UNRWA has 100 employees who are members of Hamas, Israel claims

Israel says it sees no role for UNRWA after the war ends
Israel says it sees no role for UNRWA after the war ends - Ashraf Amra/Anadolu via Getty Images

Israel has named 100 employees of a UN agency in Gaza as members of Hamas and demanded they are fired.

This was just “a fraction” of the true number of workers from the terrorist organisation, it said in a letter to the head of the United Nations Relief and Works Agency for Palestine Refugees in the Near East (UNRWA).

Israel has also sent the list countries that donate to UNRWA, many of whom – including the US and UK – froze their funding to the agency after the Oct 7 attacks.

It insists there are hundreds more active Hamas terrorists, including school headteachers, employed by UNRWA, which has 13,000 local employees.

The list is expected to be updated and expanded in what Israel calls a “test case” for the agency.

After Oct 7, it emerged that 12 UNRWA employees had links to Hamas.

That brought the agency to the attention of the Israeli security forces before the latest accusations, The Telegraph understands.

They come after UNRWA gave Israel a list of its workers, which it has cross-checked against its own intelligence to identify them as belonging to Hamas.

As the war has raged, there have been accusations of Hamas tunnels under UNRWA-run schools as Israel has claimed to have uncovered large-scale infiltration of the agency.

Israel sees no role for UNRWA in Gaza after the war ends, especially in the provision of education, The Telegraph understands.

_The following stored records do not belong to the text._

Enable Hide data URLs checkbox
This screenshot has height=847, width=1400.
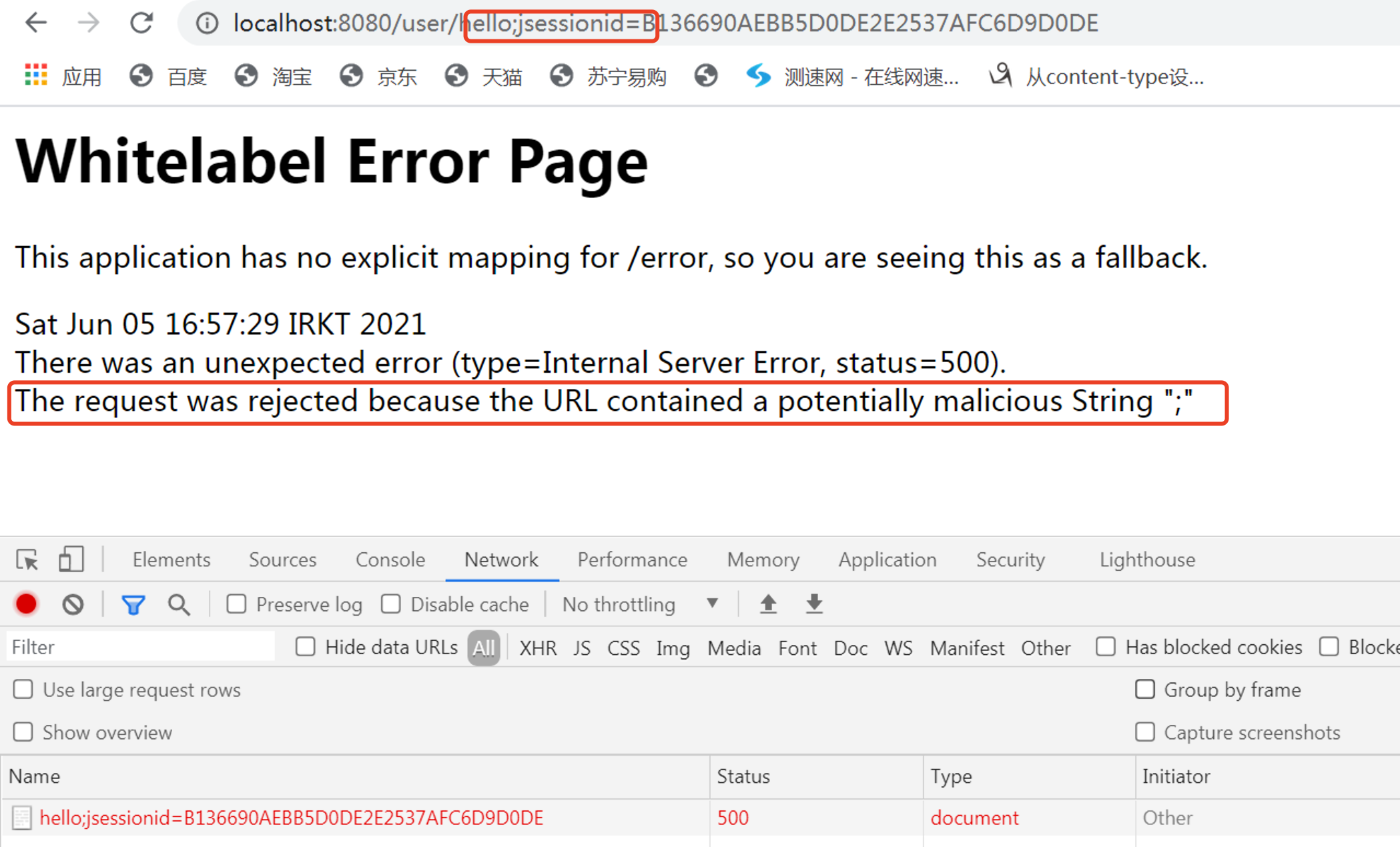point(306,647)
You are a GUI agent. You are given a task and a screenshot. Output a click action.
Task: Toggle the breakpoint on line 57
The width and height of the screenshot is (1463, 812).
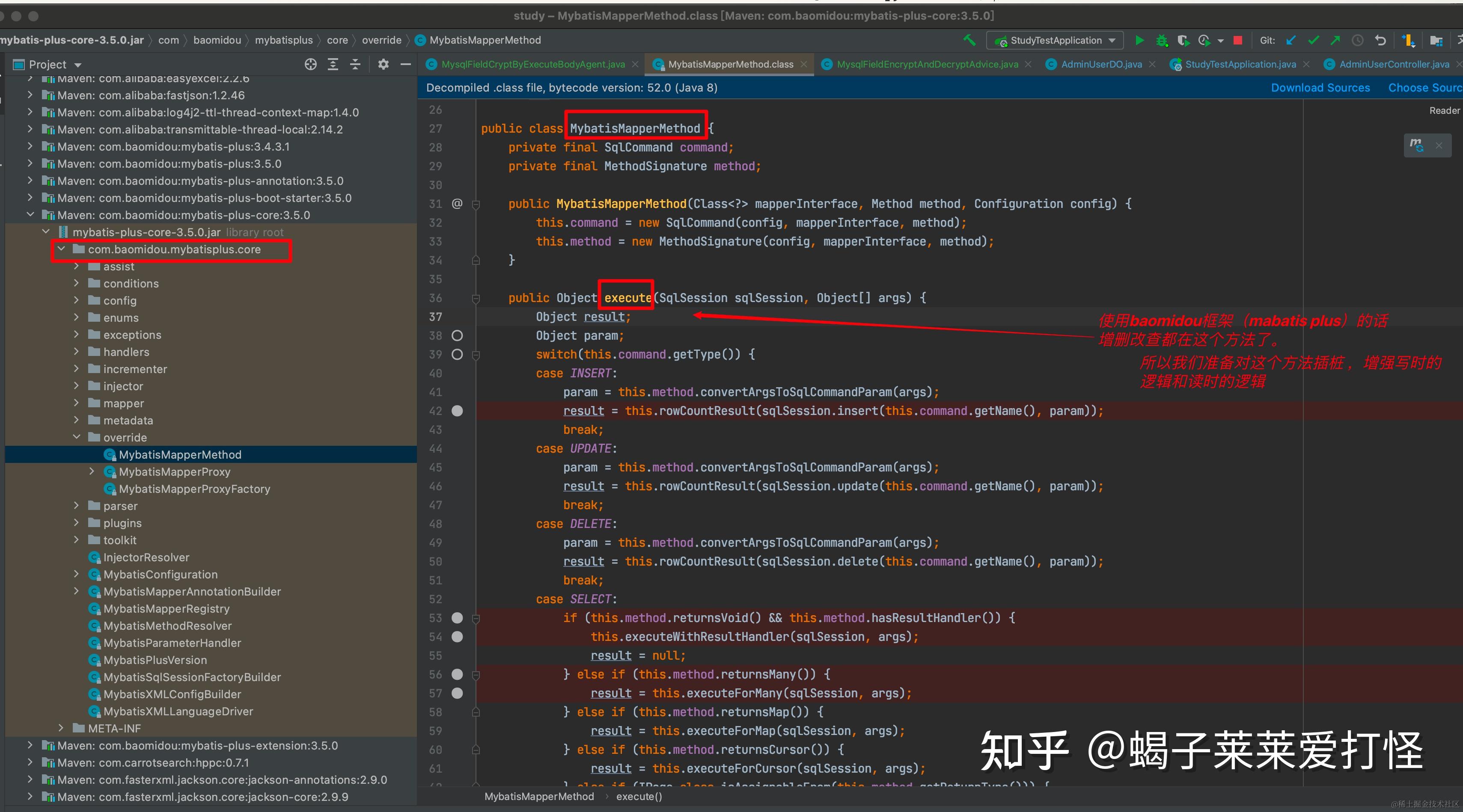(457, 693)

The UNRWA, the largest humanitarian organisation in Gaza, has been asked for comment.

On Wednesday, the agency’s Twitter account called for an immediate ceasefire in Gaza.

Officials of United Nations Relief and Works Agency for Palestine Refugees in the Near East (UNRWA) play with the children who were adversely affected by Israeli attacks
UNRWA officials are involved with many aspects of life in Gaza - Abed Rahim Khatib/Anadolu via Getty Images

“453 attacks impacting UNRWA premises and the people inside them have been reported since the war began. Two thirds of our schools in Gaza have been hit, with 524 people sheltering in our facilities killed, it said.

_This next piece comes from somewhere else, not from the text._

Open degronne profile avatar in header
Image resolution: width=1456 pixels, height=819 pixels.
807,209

UN structures, schools and shelters are not a target.”

In April, an independent review led by Catherine Colonna, the former French foreign minister, completed a report into the agency after allegations 12 UNRWA workers took part in the Hamas terror attack on Israel.

It found that Israel had failed to provide supporting evidence for its claims that a significant number of UNRWA workers were members of terrorist organisations and said the agency had “robust” policies to ensure its staff were neutral.

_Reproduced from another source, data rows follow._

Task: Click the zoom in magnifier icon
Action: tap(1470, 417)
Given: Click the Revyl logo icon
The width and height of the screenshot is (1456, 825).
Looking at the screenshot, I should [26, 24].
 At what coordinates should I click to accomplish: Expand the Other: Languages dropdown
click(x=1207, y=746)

That has done nothing to placate Israel, which nurtures a long list of grievances against the agency and has a difficult relationship with the UN.

Shortly after the Hamas attack, it called on UN secretary general António Guterres to resign after he said the atrocity did not “happen in a vacuum”.

On Tuesday, UN human rights experts accused Israel of “genocidal violence” and a “targeted starvation campaign”  which has caused “famine across all of Gaza.”